Everything works perfectly when I run regular Python scripts multiple times. However, I encounter a problem when my Python script imports the tensorflow library. After the first successful execution, subsequent runs fail with this error:
Traceback (most recent call last):
File "C:\Projects\MyApp\scripts\ml_processor.py", line 2, in <module>
import tensorflow as tf
File "C:\Python39\lib\site-packages\tensorflow\__init__.py", line 12, in <module>
from . import core
File "C:\Python39\lib\site-packages\tensorflow\core\__init__.py", line 8, in <module>
from .engine import Engine
File "C:\Python39\lib\site-packages\tensorflow\core\engine.py", line 19, in <module>
from typing_extensions import Protocol
File "C:\Python39\lib\site-packages\typing_extensions\__init__.py", line 15, in <module>
from ._internal import (
ImportError: PyO3 modules compiled for CPython 3.8 or older may only be initialized once per interpreter process
It seems like Py_FinalizeEx() is not completely resetting the interpreter state when PyO3-based modules are involved. The error suggests that some internal components remain in memory even after finalization.
What’s the proper way to handle this cleanup issue?
I hit this exact problem building a document processing system that ran TensorFlow models on and off. PyO3’s initialization just doesn’t play nice with the initialize-finalize cycle - they’re fundamentally incompatible. Tried a bunch of cleanup strategies but nothing worked. Eventually I restructured the whole thing to keep the Python interpreter running for the app’s entire lifetime. Instead of reinitializing, I built a module reload system that clears specific entries from sys.modules and only reimports what’s needed between operations. This killed the PyO3 reinitialization error and kept memory usage reasonable. The trick was adding proper garbage collection calls and explicitly deleting large objects after each operation - otherwise you get memory bloat during long sessions.
had a similar issue with another lib too. PyO3 seems to hold on to some state so reinit can be a hassle. best to just keep the interpreter alive instead of starting/stopping it. it’s a bit messy but gets the job done.
This is a core PyO3 memory management issue. PyO3 modules create static global state during initialization that sticks around after the Python interpreter shuts down. When Py_FinalizeEx runs, it cleans up Python objects but can’t touch the Rust-side globals PyO3 maintains. I hit this exact problem in production when dynamically loading different ML models. Our workaround was keeping one long-running Python interpreter for the app’s entire lifetime instead of cycling it.
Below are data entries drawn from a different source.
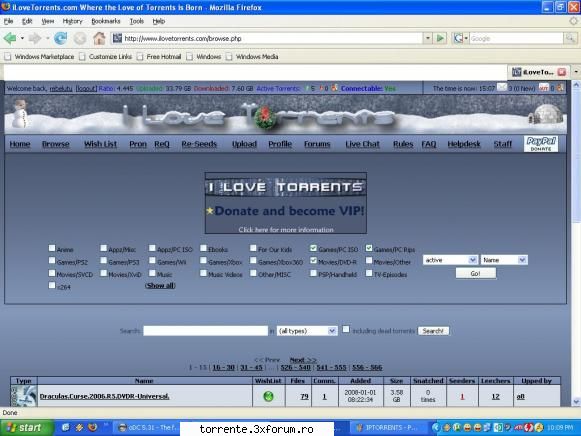The width and height of the screenshot is (581, 436).
Task: Open the Windows Start button
Action: (x=25, y=428)
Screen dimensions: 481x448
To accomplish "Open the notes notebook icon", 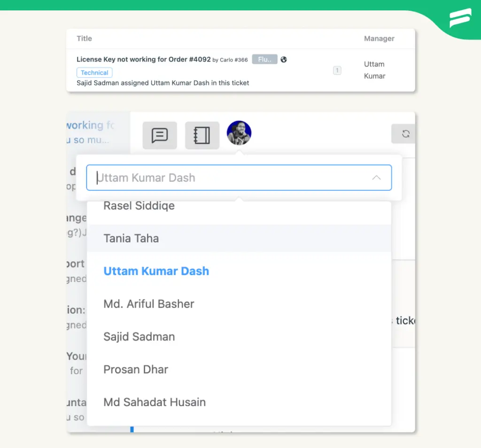I will click(202, 135).
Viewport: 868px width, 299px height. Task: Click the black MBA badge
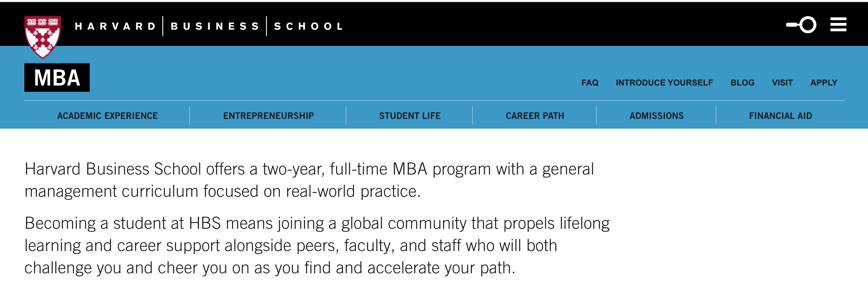point(57,78)
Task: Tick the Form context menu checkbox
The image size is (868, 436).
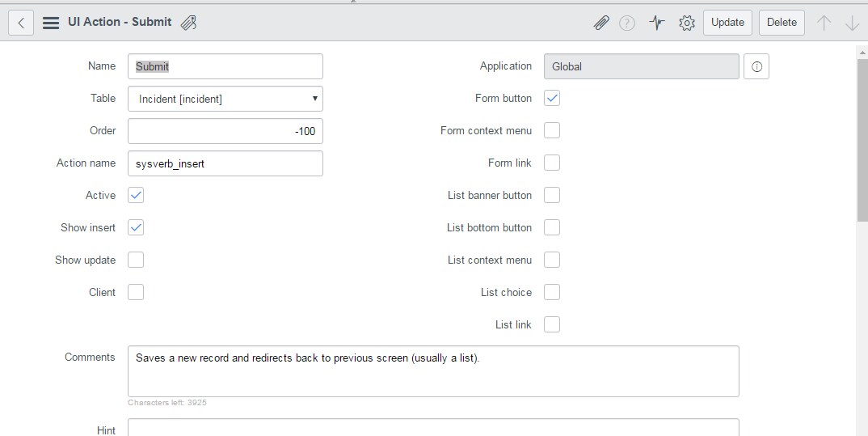Action: pyautogui.click(x=552, y=130)
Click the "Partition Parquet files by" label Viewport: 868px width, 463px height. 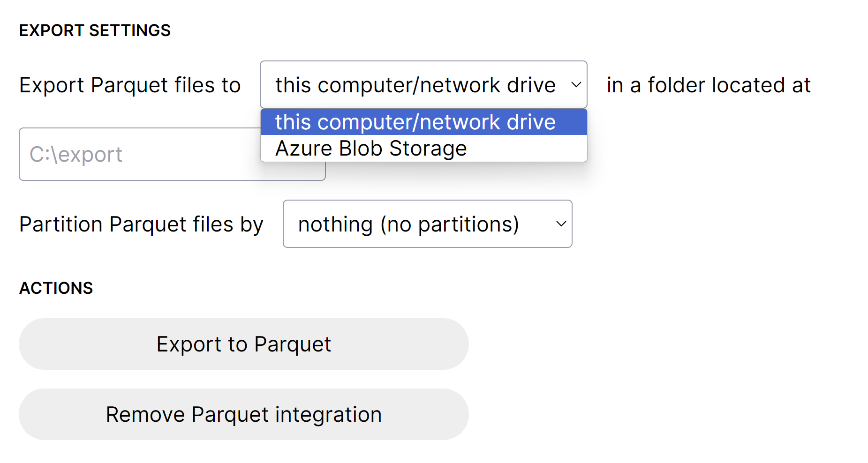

We built a reset mechanism that clears sys.modules entries and reloads scripts when needed - gives you similar functionality without the restart overhead. You could also isolate TensorFlow ops in separate worker processes and use IPC, but that adds complexity and latency.
Yeah, this is a known issue with PyO3 extensions and embedded Python interpreters. PyO3 holds onto global state that doesn’t get cleared even after calling Py_FinalizeEx. I’ve run into this with rust-based Python packages - basically PyO3 modules get locked to a single process instance and won’t reset when you restart the interpreter. There’s no clean fix for this. You’ll need to either redesign your app to skip reinitializing the interpreter entirely, or spawn new processes for each TensorFlow operation (though that’ll hurt performance).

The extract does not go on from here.